Suriye Krizi'nin patlak verdiği günlerde bu ülkeye giden yandaş
bir gazeteci: “Tunus'ta, Libya'da, Mısır'da liderleri
deviren mücahitler şimdi de cihat için
Suriye'deler”demiş, Beşar Esad'ın
yakında devrileceği müjdesini (!) vermişti!
Ben de bunun “Emperyalizmin kazanacağı
cihat”olduğunu yazmıştım!..
* * *
Zira dönemin Başbakanı Tayyip Erdoğan'ın eş başkanı olduğunu
belirttiği Büyük Ortadoğu Projesi'nin (BOP) asıl
hedefinin Ortadoğu'yu istikrarsızlaştırmak, ülkeleri bölüp
parçalamak ve mezhep çatışmalarıyla Müslümanları birbirine
kırdırmak olduğunu görüyordum.
İsrail'in güvenliğinin birinci öncelik olduğunu, son
aşamada da Büyük Kürt Devleti'nin kurulmasının tezgahlanmaya
çalışılacağının farkındaydım.
Bu gerçeği anlamak için Ortadoğu uzmanı olmaya da gerek
yoktu!
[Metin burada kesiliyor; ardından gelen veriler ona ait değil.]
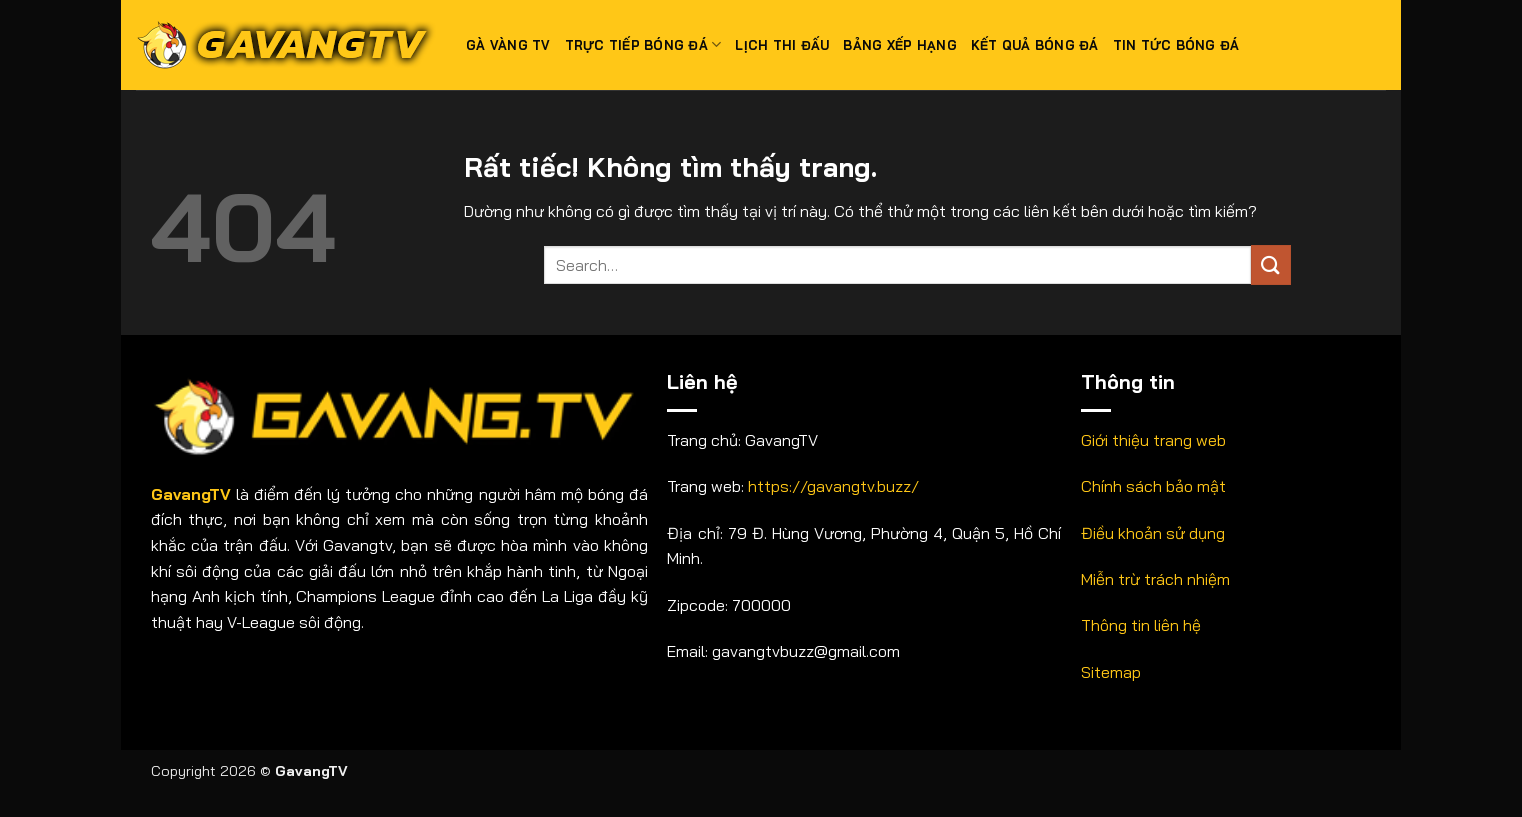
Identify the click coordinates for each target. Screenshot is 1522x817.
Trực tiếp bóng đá (643, 44)
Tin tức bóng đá (1176, 45)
CIA'nın eski Ortadoğu Bölge Şefi Robert
Baer'in ürkütücü bir cesaret ve açık sözlülükle dile
getirdiklerini okumak bile
yeterliydi.
Zira Baer, gerek yazdığı kitapta, gerekse televizyon
konuşmalarında “Sünni-Şii savaşını tetikleyelim!
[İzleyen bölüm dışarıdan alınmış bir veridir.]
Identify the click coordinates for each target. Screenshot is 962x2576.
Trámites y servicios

Ayrıca niye biz ölelim ki? Bırakalım Sünni ve Şii Müslümanlar kendi
aralarında birbirlerini öldürsünler” diyordu.
Bununla da yetinmiyor, Ortadoğu'da sınırların yeniden
düzenleneceğini itiraf ediyordu!..
* * *
Ama gel de bu çırılçıplak gerçeği,
gözleri “Stratejik Derinlik (!)”ten başka bir
şeyi göremeyen yeni Türkiye'nin yeni Enver Paşalar'ına anlat!..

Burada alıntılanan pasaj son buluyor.